He would confide his engagement to her at once, and thus put an end to his embarrassing position in the Palace, as well as to establish his betrothal as a fact--and to force himself to so regard it. It was strange reasoning for a young man in the very first hour of his new role of bridegroom elect, but this particular groom elect had deliberately placed himself in a peculiar position, and his reasoning was not, of course, that of an ardent and happy lover.

Already he was galled by his new fetters; already he was feeling a sense of repulsion toward the woman he had asked to be his wife: and because of these feelings he was more eager to nail himself hand and foot to the cross he had builded.

He was obliged to wait some time before the Baroness came into the reception-room; and when she came he observed that she had made an elaborate toilet in his honour. Her sumptuous shoulders billowed over the low-cut blue corsage like apple-dumplings over a china dish. Her waist was drawn in to an hourglass taper, while her ample hips spread out beneath like the heavy mason work which supports a slender column. Tiny feet encased in pretty slippers peeping from beneath her silken skirts looked oddly out of proportion with the rest of her generous personality, and reminded Preston of the grotesque cuts in the humorous weeklies, where well-known politicians were represented with large heads and small extremities.
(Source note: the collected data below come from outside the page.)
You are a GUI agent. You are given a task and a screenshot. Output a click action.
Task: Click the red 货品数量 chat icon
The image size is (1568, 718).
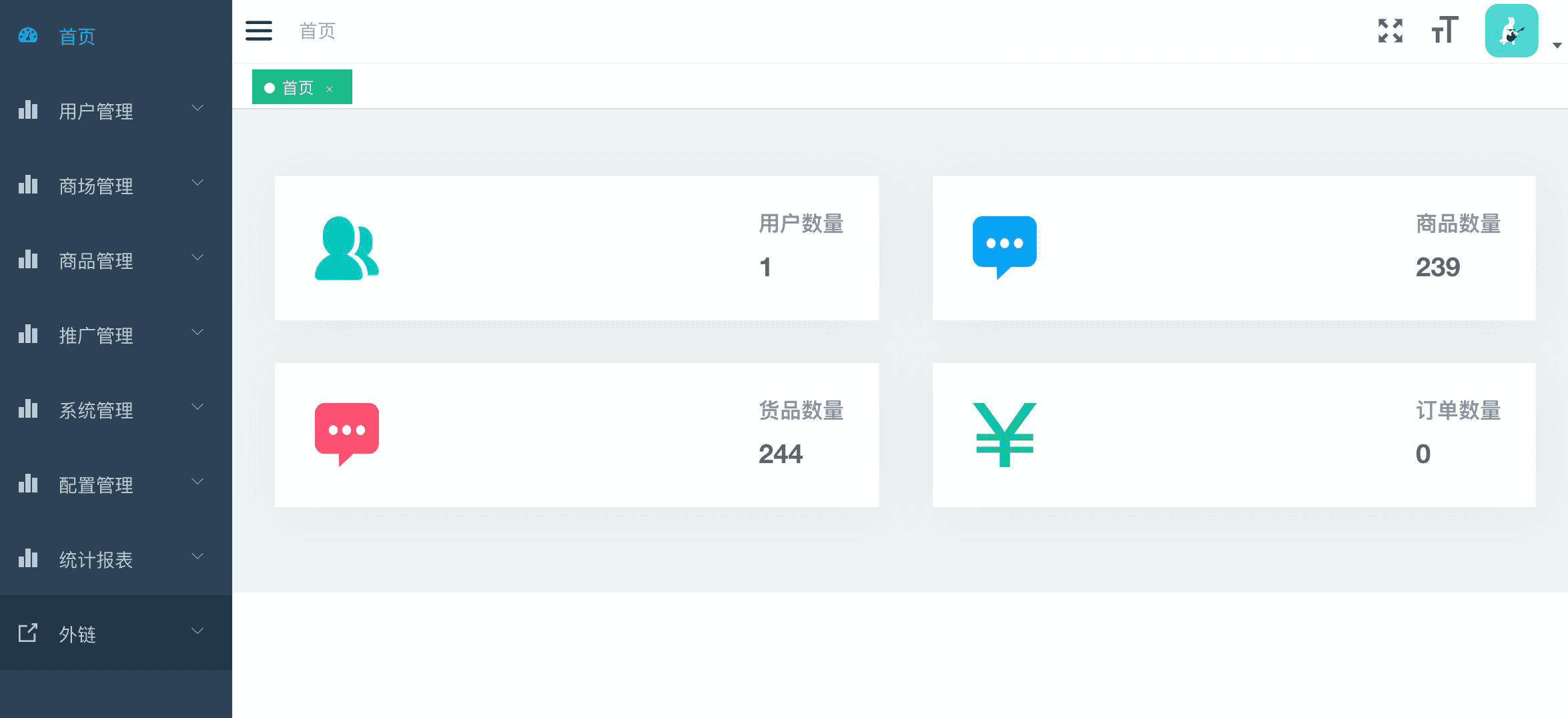346,434
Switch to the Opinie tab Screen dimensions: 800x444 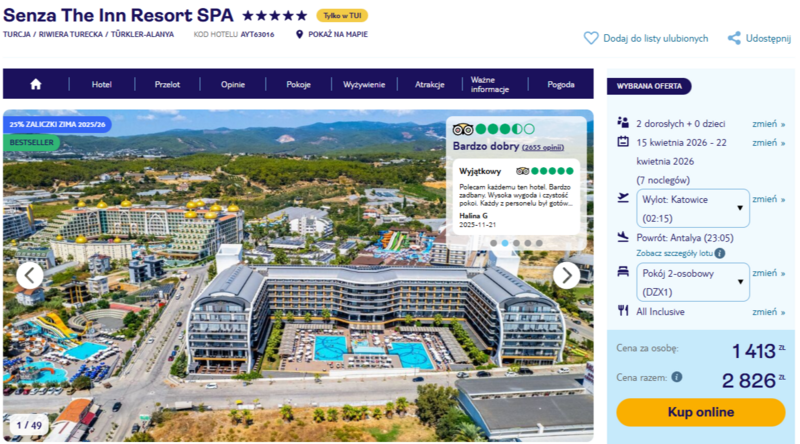[233, 84]
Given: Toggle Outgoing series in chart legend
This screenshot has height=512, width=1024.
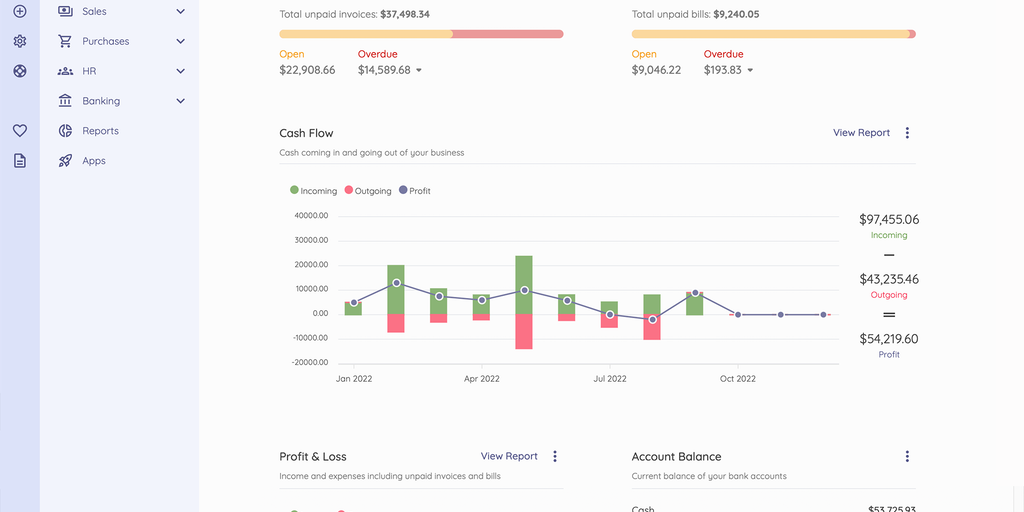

Artistic by nature, and with an eye to form, he had never admired the Baroness's type of beauty, which was the theme of admiration for nearly every other man in Beryngford. Her face, with its infantine colouring, its large, innocent azure eyes, and its short retrousse features, he conceded to be captivatingly pretty, however, and it seemed unusually so this evening. Perhaps because he had so recently looked upon the sharp, sallow face of his fiancee.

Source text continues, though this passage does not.